United States v. Levashov
3:17-cv-00074
D. AlaskaApr 5, 2017Background
- The United States filed an ex parte complaint seeking injunctive relief under 18 U.S.C. §§ 1345 and 2521, alleging Levashov operated the Kelihos botnet and committed wire fraud and unauthorized interception of electronic communications.
- The government presented evidence that Levashov intentionally infected hundreds of thousands of computers with Kelihos malware to steal credentials, install additional malware (ransomware, banking Trojans), and send fraudulent spam (counterfeit drugs, pump-and-dump, job scams).
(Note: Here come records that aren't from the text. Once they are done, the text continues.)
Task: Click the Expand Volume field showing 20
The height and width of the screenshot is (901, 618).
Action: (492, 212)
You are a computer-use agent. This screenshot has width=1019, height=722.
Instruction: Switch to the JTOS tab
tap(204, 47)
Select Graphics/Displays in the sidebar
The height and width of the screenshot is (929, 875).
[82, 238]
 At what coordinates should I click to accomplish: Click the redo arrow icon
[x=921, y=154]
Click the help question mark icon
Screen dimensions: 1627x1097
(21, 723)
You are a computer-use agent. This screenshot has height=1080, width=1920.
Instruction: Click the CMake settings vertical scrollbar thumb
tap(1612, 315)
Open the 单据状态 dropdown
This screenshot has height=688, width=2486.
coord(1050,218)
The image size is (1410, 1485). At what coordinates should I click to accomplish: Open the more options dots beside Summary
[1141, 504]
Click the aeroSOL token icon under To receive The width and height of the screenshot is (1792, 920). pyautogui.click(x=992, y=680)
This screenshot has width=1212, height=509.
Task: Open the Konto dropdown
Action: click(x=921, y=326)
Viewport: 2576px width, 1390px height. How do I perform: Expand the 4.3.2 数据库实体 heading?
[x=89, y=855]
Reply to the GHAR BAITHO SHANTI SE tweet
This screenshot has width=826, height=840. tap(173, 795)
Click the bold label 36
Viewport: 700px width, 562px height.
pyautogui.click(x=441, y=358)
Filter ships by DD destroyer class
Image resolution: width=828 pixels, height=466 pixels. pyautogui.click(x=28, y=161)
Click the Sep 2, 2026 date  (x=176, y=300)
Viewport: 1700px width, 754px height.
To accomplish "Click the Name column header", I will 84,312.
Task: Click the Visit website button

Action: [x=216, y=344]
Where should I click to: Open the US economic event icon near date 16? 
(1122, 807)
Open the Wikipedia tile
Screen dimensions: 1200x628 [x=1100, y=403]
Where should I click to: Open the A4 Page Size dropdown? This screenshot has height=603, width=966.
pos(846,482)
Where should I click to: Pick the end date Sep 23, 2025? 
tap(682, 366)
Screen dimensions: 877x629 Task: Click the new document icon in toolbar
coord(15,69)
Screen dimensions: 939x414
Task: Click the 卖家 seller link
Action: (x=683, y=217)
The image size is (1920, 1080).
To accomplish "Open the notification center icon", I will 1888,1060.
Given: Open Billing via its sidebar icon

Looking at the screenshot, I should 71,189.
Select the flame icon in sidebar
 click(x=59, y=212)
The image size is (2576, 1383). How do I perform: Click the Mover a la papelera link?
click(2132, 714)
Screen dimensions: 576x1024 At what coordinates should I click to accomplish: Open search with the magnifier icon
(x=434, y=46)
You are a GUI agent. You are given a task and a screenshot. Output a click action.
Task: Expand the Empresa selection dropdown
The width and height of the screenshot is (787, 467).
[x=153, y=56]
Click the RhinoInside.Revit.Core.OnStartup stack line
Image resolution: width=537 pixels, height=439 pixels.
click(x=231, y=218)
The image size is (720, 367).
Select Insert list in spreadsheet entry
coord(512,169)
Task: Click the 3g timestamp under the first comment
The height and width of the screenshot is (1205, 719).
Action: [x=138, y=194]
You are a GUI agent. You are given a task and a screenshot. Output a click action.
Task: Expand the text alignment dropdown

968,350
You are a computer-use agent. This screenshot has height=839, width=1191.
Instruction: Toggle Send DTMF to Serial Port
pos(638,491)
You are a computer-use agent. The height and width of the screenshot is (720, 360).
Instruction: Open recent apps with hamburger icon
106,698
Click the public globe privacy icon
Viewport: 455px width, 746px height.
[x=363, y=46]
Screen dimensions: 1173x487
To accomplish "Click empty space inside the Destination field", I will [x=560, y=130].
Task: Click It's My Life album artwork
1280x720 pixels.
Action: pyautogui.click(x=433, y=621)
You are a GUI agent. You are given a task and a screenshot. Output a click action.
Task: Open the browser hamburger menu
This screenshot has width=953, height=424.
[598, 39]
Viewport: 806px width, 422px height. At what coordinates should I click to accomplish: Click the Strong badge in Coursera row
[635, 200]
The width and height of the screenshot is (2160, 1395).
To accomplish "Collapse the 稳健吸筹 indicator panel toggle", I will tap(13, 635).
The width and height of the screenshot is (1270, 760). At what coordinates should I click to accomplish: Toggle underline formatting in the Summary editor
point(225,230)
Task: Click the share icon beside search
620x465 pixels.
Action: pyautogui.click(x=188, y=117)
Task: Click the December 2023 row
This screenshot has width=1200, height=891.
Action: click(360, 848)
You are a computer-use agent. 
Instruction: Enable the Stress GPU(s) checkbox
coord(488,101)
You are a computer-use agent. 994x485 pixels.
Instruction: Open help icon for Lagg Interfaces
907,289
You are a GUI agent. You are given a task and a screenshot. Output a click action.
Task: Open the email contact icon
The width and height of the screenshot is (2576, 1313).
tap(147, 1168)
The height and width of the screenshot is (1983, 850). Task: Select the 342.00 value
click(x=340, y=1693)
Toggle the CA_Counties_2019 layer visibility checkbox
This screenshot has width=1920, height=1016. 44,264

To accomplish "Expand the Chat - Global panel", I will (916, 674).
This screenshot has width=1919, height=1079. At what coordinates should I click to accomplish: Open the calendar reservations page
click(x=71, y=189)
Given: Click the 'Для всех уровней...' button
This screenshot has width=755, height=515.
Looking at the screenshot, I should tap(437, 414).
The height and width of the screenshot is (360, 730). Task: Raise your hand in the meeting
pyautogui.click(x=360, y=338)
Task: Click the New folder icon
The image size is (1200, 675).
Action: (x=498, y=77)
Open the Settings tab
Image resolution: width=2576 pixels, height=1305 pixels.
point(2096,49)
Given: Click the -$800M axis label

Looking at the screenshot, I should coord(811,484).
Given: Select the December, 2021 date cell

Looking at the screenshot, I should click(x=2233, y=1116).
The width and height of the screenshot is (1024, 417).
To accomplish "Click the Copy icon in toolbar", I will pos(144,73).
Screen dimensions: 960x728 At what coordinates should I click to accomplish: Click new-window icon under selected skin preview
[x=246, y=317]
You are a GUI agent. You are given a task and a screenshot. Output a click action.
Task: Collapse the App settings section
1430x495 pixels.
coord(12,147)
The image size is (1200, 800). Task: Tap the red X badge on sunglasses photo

- The government sought and the court found good cause for emergency, sealed, ex parte relief because advance notice would allow Levashov to relocate servers, alter malware, or evade disruption.
- The court temporarily restrained Levashov and associates from operating Kelihos, using malicious code to commit wire fraud, or intercepting communications on computers not owned by him.
- The court authorized the government to deploy substitute servers and infrastructure to replace the defendant’s command-and-control, and to collect DRAS (dialing, routing, addressing, signaling) information from infected machines while preventing collection of electronic content.
- The court ordered immediate redirection and lock/prevention-of-transfer of the domains gorodkoff.com, goloduha.info, and combach.com to FBI-designated name servers and set an April 12, 2017 hearing for a preliminary injunction; service would be effected in Spain and by publication as needed.
Issues
| Issue | Plaintiff's Argument | Levashov's Argument | Held |
|---|---|---|---|
| Jurisdiction & right to injunctive relief | Federal courts have jurisdiction; complaint states claims under §§1345 and 2521 | Not presented in the record | Court found jurisdiction and that complaint states a claim |
| Likelihood of success on the merits (malware, wire fraud, interception) | Evidence shows intentional infection, credential theft, spam propagation, installation of other malware, and interception of communications — likely to prevail | Not presented in the record | Court found good cause to believe government is likely to prevail |
| Ex parte relief / notice waiver | Advance notice would allow defendant to move/alter infrastructure and defeat relief; exigent circumstances justify no prior notice under Fed. R. Civ. P. 65(b) | No defense argument recorded regarding notice | Court granted ex parte relief and relieved government of prior-notice requirement |
| Scope of emergency relief (server substitution, domain redirection, DRAS collection) | Temporary control of command-and-control via substitute servers, redirection/lock of specified domains, and limited DRAS collection (no content) necessary to halt ongoing harm | Not presented in the record | Court authorized substitute servers, domain redirection/lock, and DRAS collection limited to non-content data |
Key Cases Cited
No reported cases are cited in the opinion.